Kidnapping, which has grown into a structured, profit-driven industry, was once an occasional crime, has evolved into an organised economic enterprise with networks, business-like negotiations, and an ability to exploit both weak security systems and the country’s worsening economic conditions, the report further stated.
SBM Intelligence noted that while N48 billion was demanded last year, only N2.57 billion was paid, adding that the disparity underlined both the desperation of gangs to maximise returns in an inflationary economy and the limited capacity of families to meet such inflated demands.
Noting that the economics of the kidnapping industry were shaped not just by violence but by macroeconomic shifts, the report stated that in 2022, kidnappers secured N653.7 million in ransom payments, equivalent to about $1.13 million while in 2025, the N2.57 billion extracted was worth only $1.66 million, despite being almost four times higher in naira terms.
On the other hand, they posited that the ransom dynamics saw the South-south post some of the highest demands, including a N30 billion ask in Delta, while the Northeast recorded the highest verified payments, driven by the N766 million transfer reportedly made for the release of Justice Haruna Mshelia to a Boko Haram-linked faction, equivalent to 29.8 per cent of all ransom paid during the period.
They also noted that Islamist groups’ participation in the economy of abduction was growing, with proceeds feeding insurgency logistics.
The report also disclosed that targeting of clergy intensified with at least 17 Catholic priests were abducted, with N460 million demanded and N70 million verified as paid.
“Rapid settlement may have reduced fatalities among clergy, but ransom carriage is increasingly perilous; intermediaries have been killed or kidnapped during exchanges,” it said.
Breaking it down further in terms of human cost, the report stated that the 4,722 abducted between July 2024 and June 2025 include schoolchildren, travellers, community leaders, and entire families with the victims often enduring weeks or months in captivity, subjected to harsh conditions, psychological trauma, and the constant threat of execution.
For kidnap-related violence, the report stated that at the 762 people were killed in botched rescue attempts, reprisals, or executions meant to force families into quicker payment.
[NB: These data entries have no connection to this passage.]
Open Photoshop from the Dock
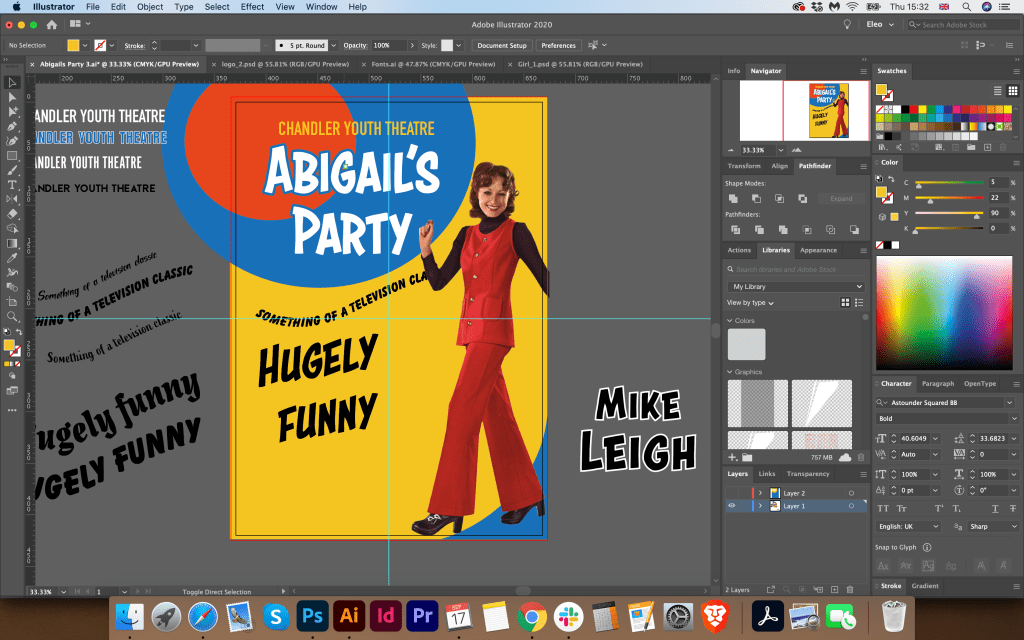tap(310, 615)
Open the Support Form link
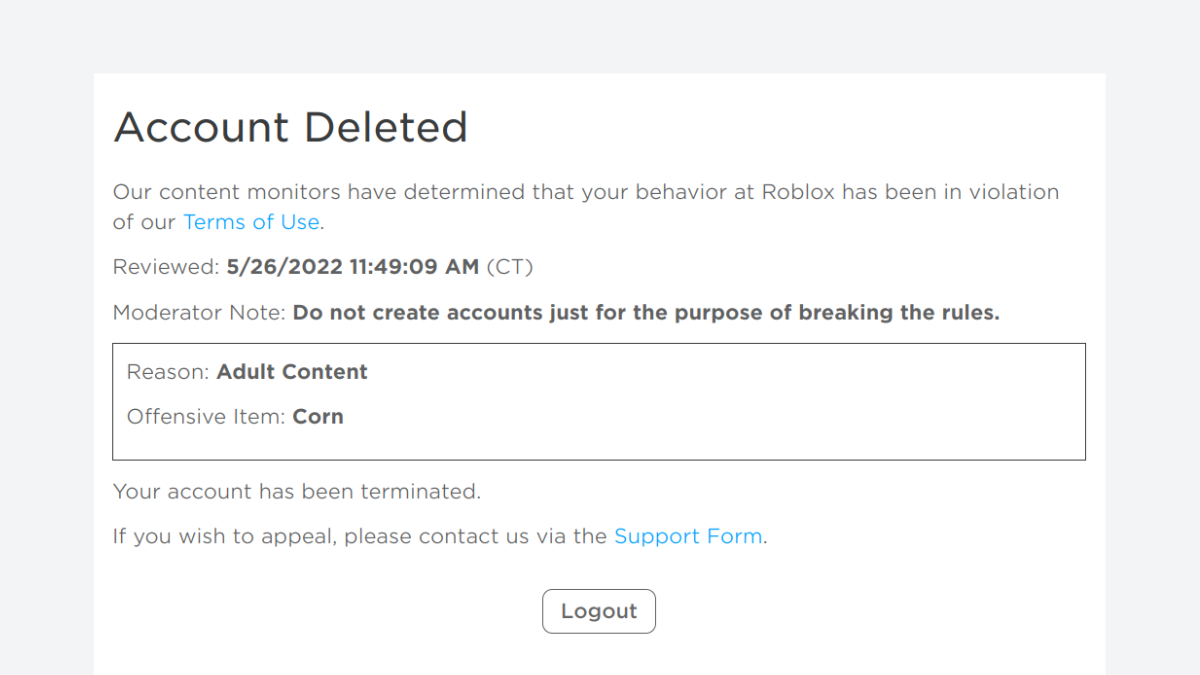The image size is (1200, 675). pyautogui.click(x=688, y=536)
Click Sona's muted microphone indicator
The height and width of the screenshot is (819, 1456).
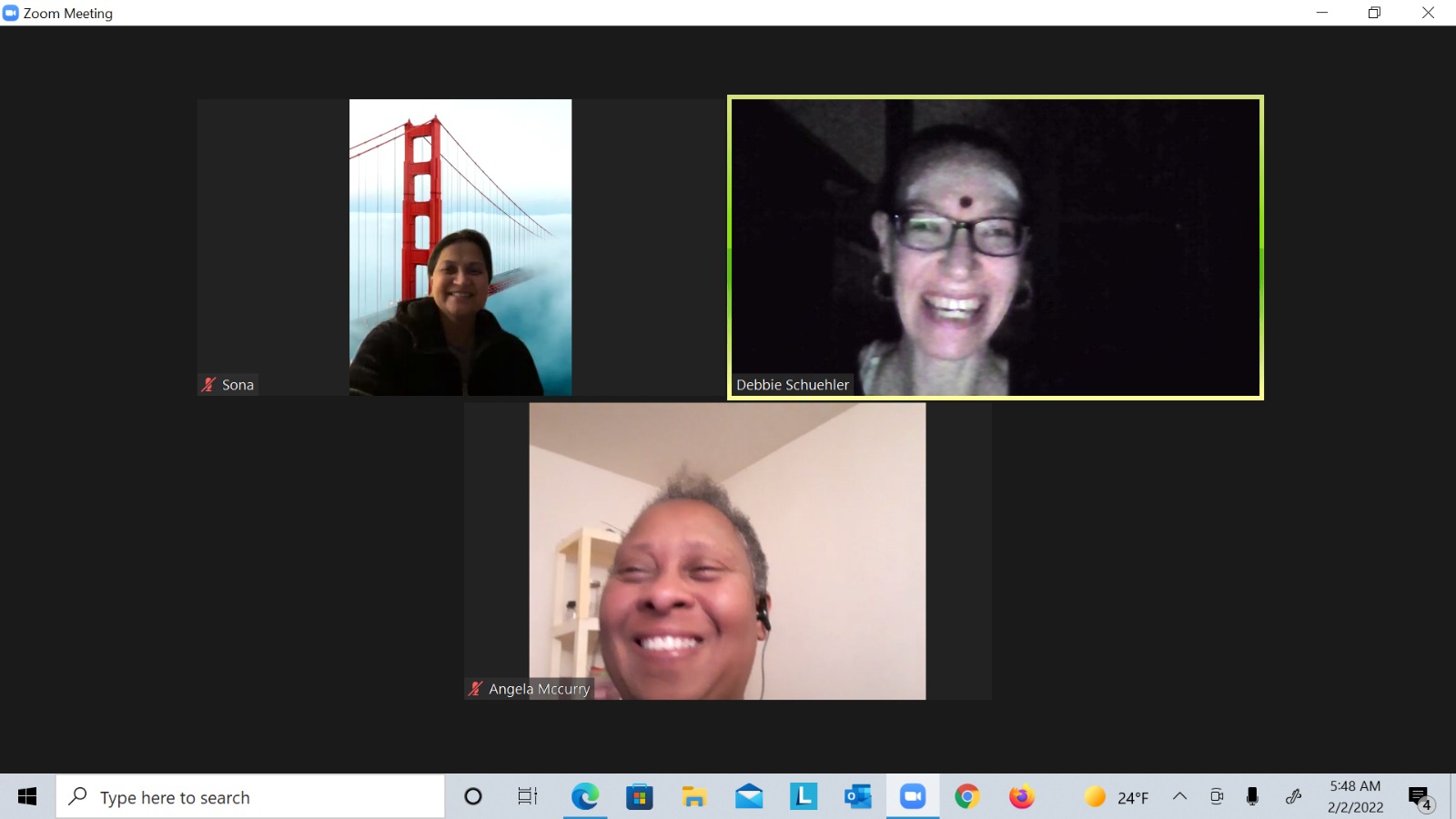coord(208,385)
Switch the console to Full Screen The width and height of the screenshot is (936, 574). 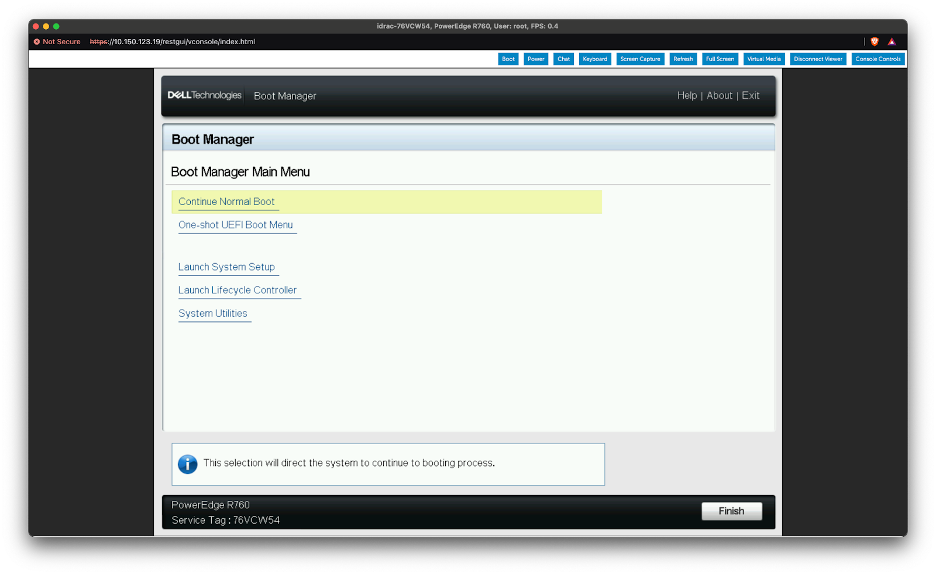point(720,59)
SBM Intelligence noted further that the ransom proceeds transformed gangs into well-armed, resilient entities with funds recycled into weapons, motorcycles, intelligence networks, and recruitment of new members, fuelling a cycle that is difficult to break.
“The kidnap industry has reached the point where it finances itself. As long as ransom payments continue, these groups will adapt to economic pressures, expand their operations, and resist suppression.
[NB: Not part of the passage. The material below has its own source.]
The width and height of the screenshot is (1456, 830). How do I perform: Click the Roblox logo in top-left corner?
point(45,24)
“The concentration of kidnapping incidents in states such as Kaduna, Zamfara, Niger, and Katsina has further destabilised rural economies. Farmers abandon fields for fear of abduction, transport operators restrict services, and local businesses suffer from both reduced activity and extortion,” the report stated in part.
Also, addressing government’s response, which was deemed reactive rather than systemic as military raids and police crackdowns yielded temporary relief but failed to dismantle the networks or cut off financial lifelines, attempts by some states to ban ransom payments had proven unenforceable, as families saw no alternative when lives hung in the balance.
Characterising the industry as a “locust business”, one that stripped communities of resources, destabilised households, and thrived on desperation, the report said like a plague of locusts, it left devastation in its wake, consuming not just wealth but also the trust and stability essential to national life.
The report, therefore, called for a coordinated national policy that blended security operations with community-level intelligence, economic relief in high-risk areas, and a stronger framework to track illicit financial flows.